§ **Page extract**:
= Michel Strauss =

French cellist (born 1951)

Michel Strauss (born 1951) is a French cellist.

Strauss was born in Paris. He was educated by Paul Tortelier and Maurice Gendron at the Conservatoire de Paris, where he won first prizes in cello and in chamber music, before continuing his studies at Yale University with Aldo Parisot. In 1980, he was appointed principal solo cello of the Orchestre Philharmonique de Radio France and began teaching his own regular cello class at the Paris Conservatoire in 1987. He has also taught in the Netherlands and sat on the juries on many international music competitions.

Strauss has collaborated with many important contemporary classical composers, including Maurice Béjart, Luciano Berio, Pierre Boulez, Henri Dutilleux, Philippe Hersant, and Krzysztof Penderecki, and is the dedicatee of a number of their works. He has also worked for cinema with Jean-Luc Godard and for musical theatre in Avignon.

§ **Exercise directions**: Continue the text about cellist Michel Strauss from the point where it stops.

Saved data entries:
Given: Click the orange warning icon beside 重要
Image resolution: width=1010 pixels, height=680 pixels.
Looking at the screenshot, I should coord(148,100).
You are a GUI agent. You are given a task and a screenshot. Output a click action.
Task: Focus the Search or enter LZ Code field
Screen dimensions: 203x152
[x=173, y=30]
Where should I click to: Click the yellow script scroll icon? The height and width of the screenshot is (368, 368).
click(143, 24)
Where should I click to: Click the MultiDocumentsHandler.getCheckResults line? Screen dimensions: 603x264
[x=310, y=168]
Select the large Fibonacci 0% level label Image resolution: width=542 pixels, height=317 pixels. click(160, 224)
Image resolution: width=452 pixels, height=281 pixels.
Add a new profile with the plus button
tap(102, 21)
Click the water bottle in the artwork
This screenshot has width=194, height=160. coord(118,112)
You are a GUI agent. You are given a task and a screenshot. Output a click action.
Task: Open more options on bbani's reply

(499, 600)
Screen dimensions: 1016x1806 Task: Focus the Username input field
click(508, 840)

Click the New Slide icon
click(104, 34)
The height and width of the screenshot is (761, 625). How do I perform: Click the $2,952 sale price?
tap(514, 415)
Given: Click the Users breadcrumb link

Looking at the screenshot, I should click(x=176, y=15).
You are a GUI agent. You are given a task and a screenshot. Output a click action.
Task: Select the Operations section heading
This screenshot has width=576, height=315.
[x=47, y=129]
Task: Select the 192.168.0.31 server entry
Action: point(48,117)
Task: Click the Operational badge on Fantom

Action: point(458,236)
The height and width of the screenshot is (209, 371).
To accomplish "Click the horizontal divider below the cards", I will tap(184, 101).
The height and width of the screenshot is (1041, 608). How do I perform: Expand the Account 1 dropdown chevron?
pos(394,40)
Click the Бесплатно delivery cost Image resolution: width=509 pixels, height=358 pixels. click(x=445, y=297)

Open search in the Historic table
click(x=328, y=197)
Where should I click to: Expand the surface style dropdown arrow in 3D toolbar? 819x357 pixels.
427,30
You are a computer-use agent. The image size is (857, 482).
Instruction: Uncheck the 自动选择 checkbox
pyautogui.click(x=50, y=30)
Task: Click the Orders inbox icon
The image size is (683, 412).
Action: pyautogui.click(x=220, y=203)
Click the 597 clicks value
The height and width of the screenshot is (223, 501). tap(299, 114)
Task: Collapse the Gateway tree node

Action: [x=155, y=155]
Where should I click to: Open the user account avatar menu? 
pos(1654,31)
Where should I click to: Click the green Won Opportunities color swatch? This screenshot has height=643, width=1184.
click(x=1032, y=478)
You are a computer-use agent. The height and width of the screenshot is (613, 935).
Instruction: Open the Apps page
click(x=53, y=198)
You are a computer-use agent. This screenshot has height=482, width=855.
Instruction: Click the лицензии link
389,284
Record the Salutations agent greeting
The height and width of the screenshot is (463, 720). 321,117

§ **Response**:
As a chamber musician, Strauss has performed with such artists as pianists Jean-Claude Pennetier, Georges Pludermacher and Henriette Puig-Roget; violinists Gérard Jarry, Tibor Varga, and Sandor Vegh; violists Gérard Caussé, Serge Collot, and Bruno Pasquier; as well as fellow cellist and former teacher Aldo Parisot.

He is the founder and artistic director of the Giverny Chamber Music Festival.